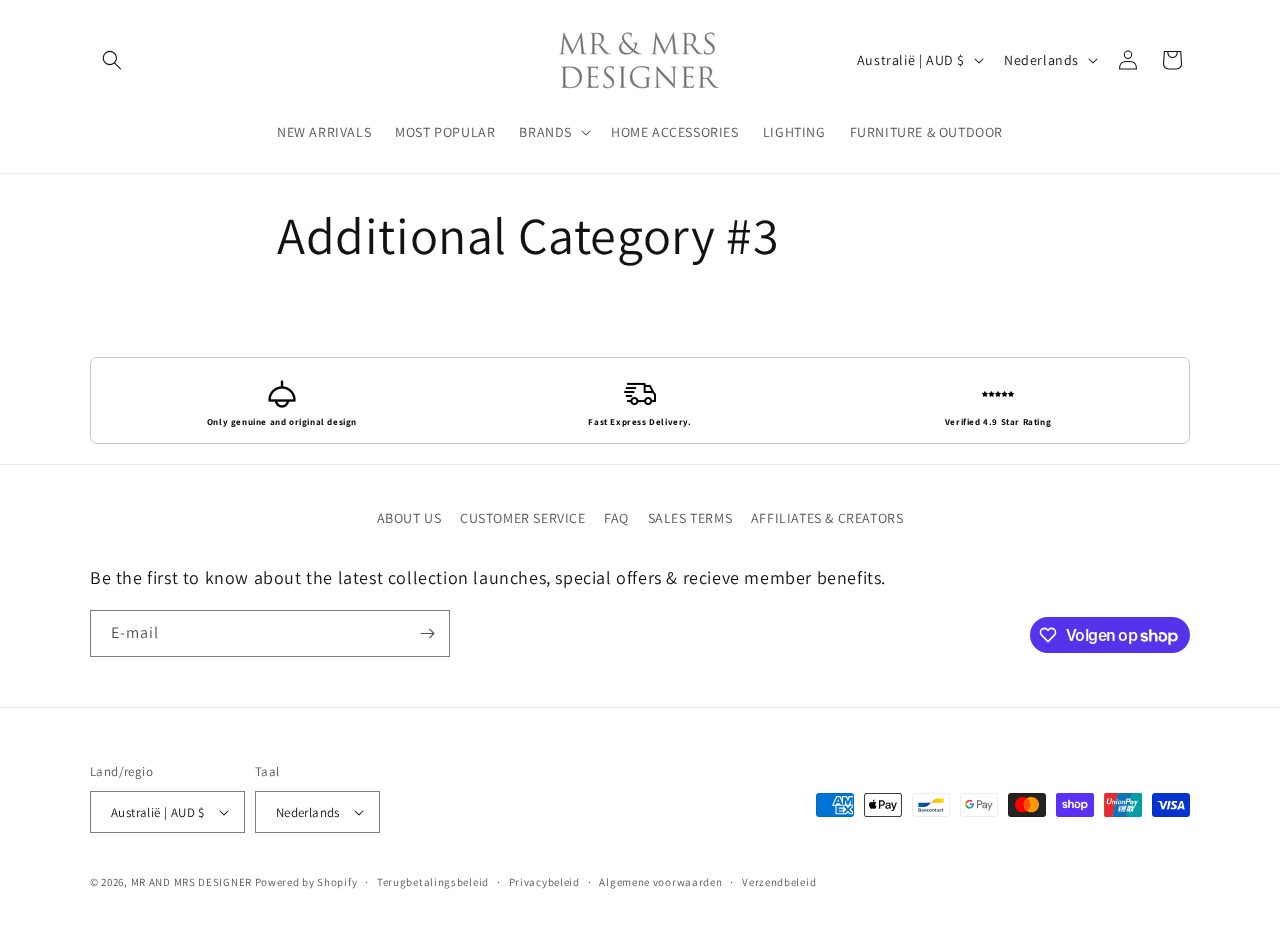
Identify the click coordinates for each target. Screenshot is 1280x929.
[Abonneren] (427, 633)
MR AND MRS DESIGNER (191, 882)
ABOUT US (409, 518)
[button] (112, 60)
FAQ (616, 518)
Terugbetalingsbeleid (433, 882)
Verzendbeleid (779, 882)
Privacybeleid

◇ ◇ ◇ ◇ ◇ ◇ ◇

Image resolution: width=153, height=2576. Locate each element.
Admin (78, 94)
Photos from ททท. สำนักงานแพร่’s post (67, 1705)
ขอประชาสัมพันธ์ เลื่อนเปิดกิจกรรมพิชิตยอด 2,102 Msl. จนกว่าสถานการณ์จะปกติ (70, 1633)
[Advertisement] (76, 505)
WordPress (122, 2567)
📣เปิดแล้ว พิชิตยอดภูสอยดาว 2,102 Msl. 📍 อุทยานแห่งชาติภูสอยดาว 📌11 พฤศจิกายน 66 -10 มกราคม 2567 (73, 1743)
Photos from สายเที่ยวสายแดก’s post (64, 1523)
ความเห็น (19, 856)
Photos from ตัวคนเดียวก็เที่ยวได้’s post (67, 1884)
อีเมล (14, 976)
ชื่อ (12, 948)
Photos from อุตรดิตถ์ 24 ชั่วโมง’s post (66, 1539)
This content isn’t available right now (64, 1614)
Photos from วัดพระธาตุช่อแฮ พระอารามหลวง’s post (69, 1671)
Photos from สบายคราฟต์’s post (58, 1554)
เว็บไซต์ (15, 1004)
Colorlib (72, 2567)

◇ ◇ ◇ ◇ ◇ ◇ ◇

## What you need to do
Given the records above, return exactly the lines starting at the line containing "Photos from ตัวคนเดียวก็เที่ยวได้’s" and ending at the line containing "Colorlib (72, 2567)", including both.

## Solution to this task
Photos from ตัวคนเดียวก็เที่ยวได้’s post (67, 1884)
อีเมล (14, 976)
ชื่อ (12, 948)
Photos from อุตรดิตถ์ 24 ชั่วโมง’s post (66, 1539)
This content isn’t available right now (64, 1614)
Photos from วัดพระธาตุช่อแฮ พระอารามหลวง’s post (69, 1671)
Photos from สบายคราฟต์’s post (58, 1554)
เว็บไซต์ (15, 1004)
Colorlib (72, 2567)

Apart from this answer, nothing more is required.